Shares up on hopes U.S. to avoid fiscal cliff

U.S. stocks rose on Monday and global equities headed for their best year in the last three as U.S. lawmakers neared a deal to avoid a budget crisis that many fear could cripple the world economy in 2013.

A tentative deal that would raise taxes on those earning more than $400,000, extend middle class tax cuts and postpone some defense spending cuts was expected to garner support of a majority of Senate Republicans.

If approved, the deal would prevent some $600 billion of automatic tax increases and spending cuts from taking effect in January, a blast of fiscal austerity that economists fear could thrust the United States into recession and hurt world growth.

President Barack Obama was expected to make a statement at 1:30 p.m. ET.

"For all the dire outlook on Friday, things look a lot closer to something getting done than we previously thought," said Rick Klingman, managing director of Treasuries trading at BNP Paribas in New York.

U.S. stocks hit session highs after news that lawmakers were nearing a deal. The Dow Jones industrial average was up 43.39 points, or 0.34 percent, at 12,981.50. The Standard & Poor's 500 Index was up 8.18 points, or 0.58 percent, at 1,410.61. The Nasdaq Composite Index was up 30.09 points, or 1.02 percent, at 2,990.40.

Despite recent declines on Wall Street over the stalemated budget talks, the benchmark Standard & Poor's 500 was up about 11.5 percent in 2012 after a nearly flat performance the prior year. The Dow was up 6 percent and the Nasdaq 14 percent.

The MSCI all-world index was on track to end the year up nearly 13 percent.

The pan-European FTSEurofirst 300 has also gained roughly 13 percent this year, largely due to the European Central Bank's vow to tackle the region's debt crisis, and recovered from an early morning dip to end the year at 1,131.64.

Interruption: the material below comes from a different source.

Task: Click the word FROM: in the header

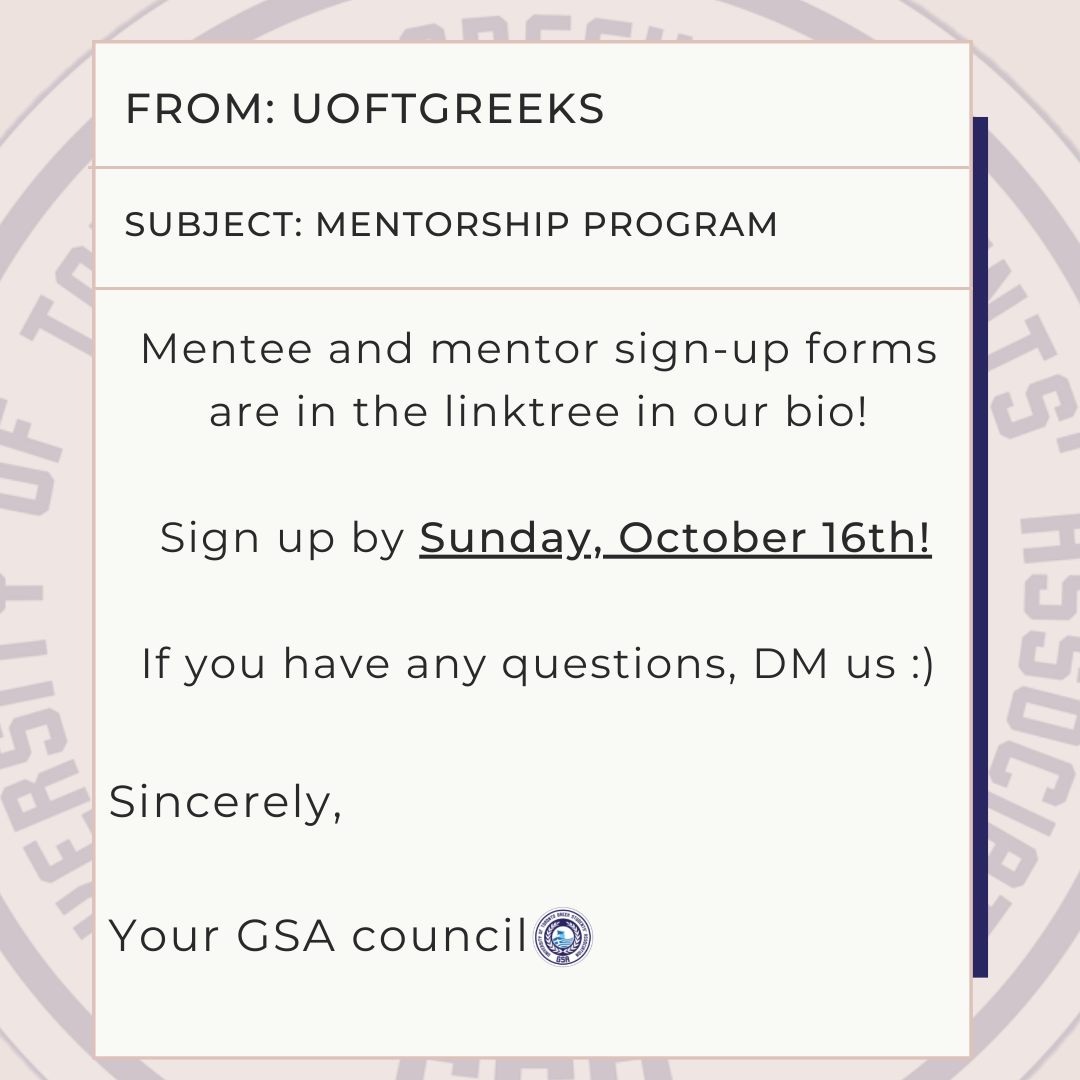Action: (200, 110)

The benchmark 10-year U.S. Treasury note fell 14/32, with the yield at 1.75 percent on expectations that a budget deal would get done.

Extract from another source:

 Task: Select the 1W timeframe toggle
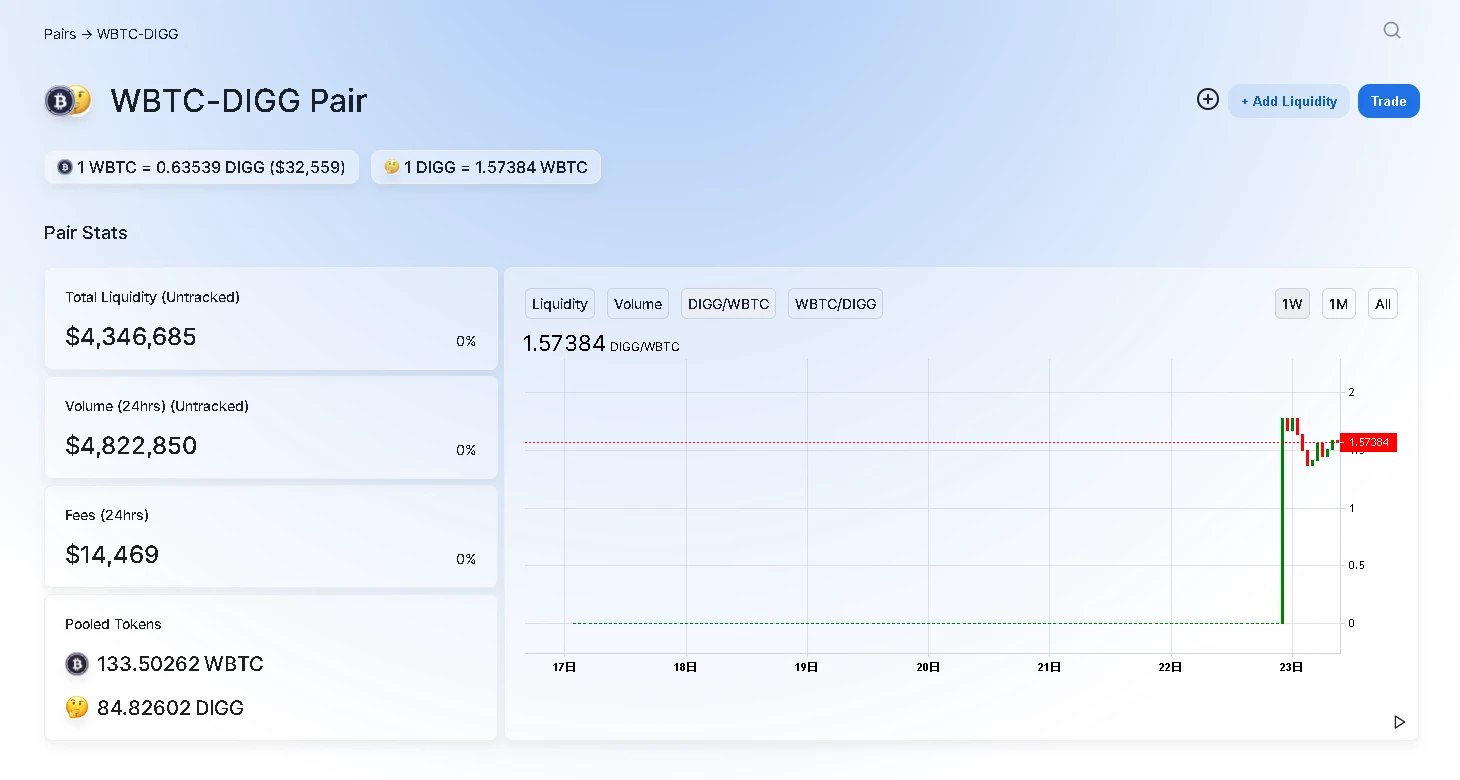[x=1292, y=304]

With the world's major central banks expected to keep pumping stimulus into their economies at any sign of weakness, most economists forecast further gains in equities next year.

Hopes for a U.S. budget deal also lifted U.S. light sweet crude 64 cents to $91.44.

STILL RISKS AHEAD

That's not to say uncertainty will evaporate in 2013. For one thing, a deal to avert the U.S. fiscal cliff likely will not involve a long-term plan to reduce the U.S. budget deficit, which has been above $1 trillion for four straight years.

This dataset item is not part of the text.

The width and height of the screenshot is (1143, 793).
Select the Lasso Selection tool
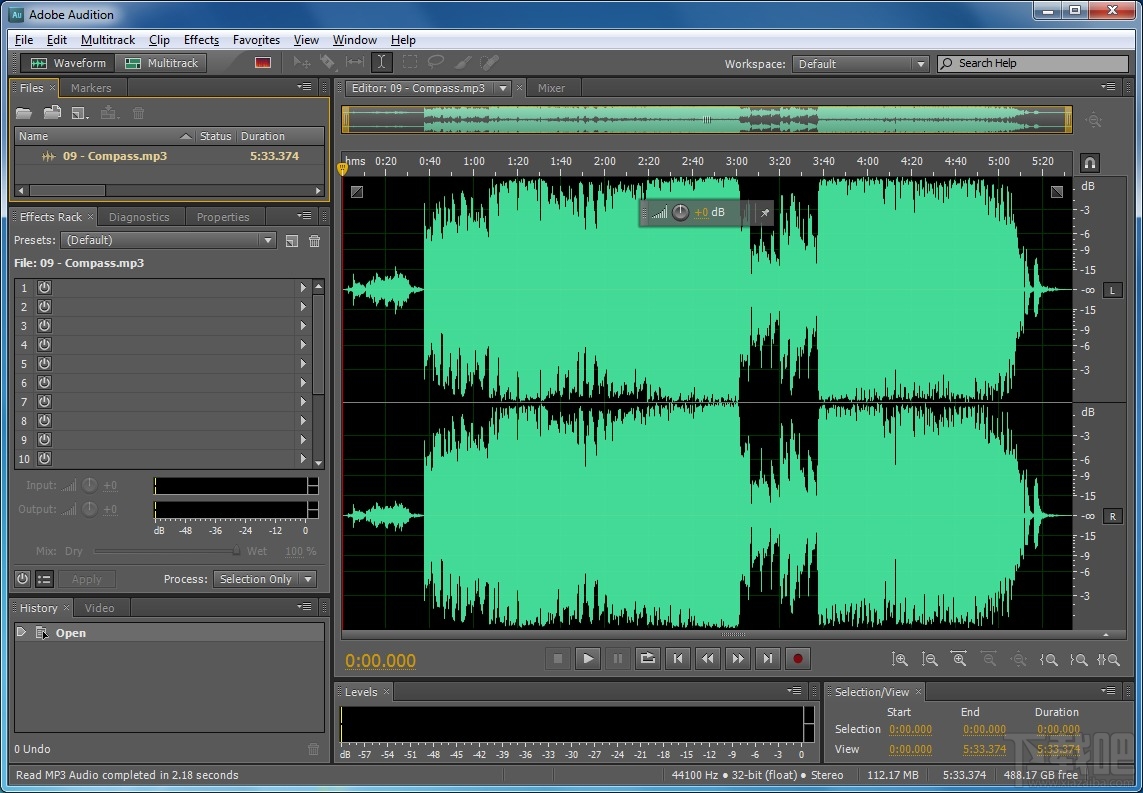[x=435, y=62]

"Even if we end up with a deal, it will be just a band-aid, not a real fix," said Tim Ghriskey, chief investment officer at Solaris Group in Bedford Hills, New York.

Europe's debt crisis, meanwhile, has eased thanks to aggressive ECB efforts to protect the euro. Yields on Spanish and Italian sovereign bonds, a measure of the risk creditors attach to lending those governments money, spiked in the summer but have since fallen sharply.

Euro zone bond markets were closed for the day on Monday after a roller coaster year.

The euro was down 0.1 percent at $1.3197 but is up 2 percent for the year. An agreement on the U.S. budget would also be viewed as positive for the euro because it would help boost global growth, while deadlock is seen as dollar-positive.